■ Brief ■
Copy the records below word for word, with no changes.

■ Supplied material ■
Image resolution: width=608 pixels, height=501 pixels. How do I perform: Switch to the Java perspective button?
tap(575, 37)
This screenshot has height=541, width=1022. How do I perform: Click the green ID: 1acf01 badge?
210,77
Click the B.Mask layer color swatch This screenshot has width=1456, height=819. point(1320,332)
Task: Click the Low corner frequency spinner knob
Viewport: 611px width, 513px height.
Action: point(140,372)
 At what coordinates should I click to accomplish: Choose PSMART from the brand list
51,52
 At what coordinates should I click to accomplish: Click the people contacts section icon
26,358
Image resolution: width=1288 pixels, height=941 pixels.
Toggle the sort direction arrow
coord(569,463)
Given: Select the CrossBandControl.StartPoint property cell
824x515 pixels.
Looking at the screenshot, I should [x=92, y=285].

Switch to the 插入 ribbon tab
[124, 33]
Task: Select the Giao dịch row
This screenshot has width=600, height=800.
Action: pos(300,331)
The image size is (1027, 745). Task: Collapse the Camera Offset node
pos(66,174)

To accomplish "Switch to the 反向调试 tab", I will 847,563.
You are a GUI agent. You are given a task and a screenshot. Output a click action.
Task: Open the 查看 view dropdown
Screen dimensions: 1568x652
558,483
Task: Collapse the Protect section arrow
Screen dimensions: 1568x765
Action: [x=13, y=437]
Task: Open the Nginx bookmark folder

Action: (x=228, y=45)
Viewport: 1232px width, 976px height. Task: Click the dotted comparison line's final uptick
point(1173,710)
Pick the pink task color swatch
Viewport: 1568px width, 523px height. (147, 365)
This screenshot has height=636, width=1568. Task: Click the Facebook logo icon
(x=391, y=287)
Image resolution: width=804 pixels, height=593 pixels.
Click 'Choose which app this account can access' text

■ Written response ■
Image resolution: width=608 pixels, height=501 pixels. How do I perform: Switch to the Java perspective button?
tap(575, 37)
This screenshot has height=541, width=1022. How do I perform: Click the green ID: 1acf01 badge?
210,77
Click the B.Mask layer color swatch This screenshot has width=1456, height=819. point(1320,332)
Task: Click the Low corner frequency spinner knob
Viewport: 611px width, 513px height.
Action: point(140,372)
 At what coordinates should I click to accomplish: Choose PSMART from the brand list
51,52
 At what coordinates should I click to accomplish: Click the people contacts section icon
26,358
Image resolution: width=1288 pixels, height=941 pixels.
Toggle the sort direction arrow
coord(569,463)
Given: Select the CrossBandControl.StartPoint property cell
824x515 pixels.
Looking at the screenshot, I should [x=92, y=285].

Switch to the 插入 ribbon tab
[124, 33]
Task: Select the Giao dịch row
This screenshot has width=600, height=800.
Action: pos(300,331)
The image size is (1027, 745). Task: Collapse the Camera Offset node
pos(66,174)

To accomplish "Switch to the 反向调试 tab", I will 847,563.
You are a GUI agent. You are given a task and a screenshot. Output a click action.
Task: Open the 查看 view dropdown
Screen dimensions: 1568x652
558,483
Task: Collapse the Protect section arrow
Screen dimensions: 1568x765
Action: [x=13, y=437]
Task: Open the Nginx bookmark folder

Action: (x=228, y=45)
Viewport: 1232px width, 976px height. Task: Click the dotted comparison line's final uptick
point(1173,710)
Pick the pink task color swatch
Viewport: 1568px width, 523px height. (147, 365)
This screenshot has height=636, width=1568. Task: Click the Facebook logo icon
(x=391, y=287)
Image resolution: width=804 pixels, height=593 pixels.
Click 'Choose which app this account can access' text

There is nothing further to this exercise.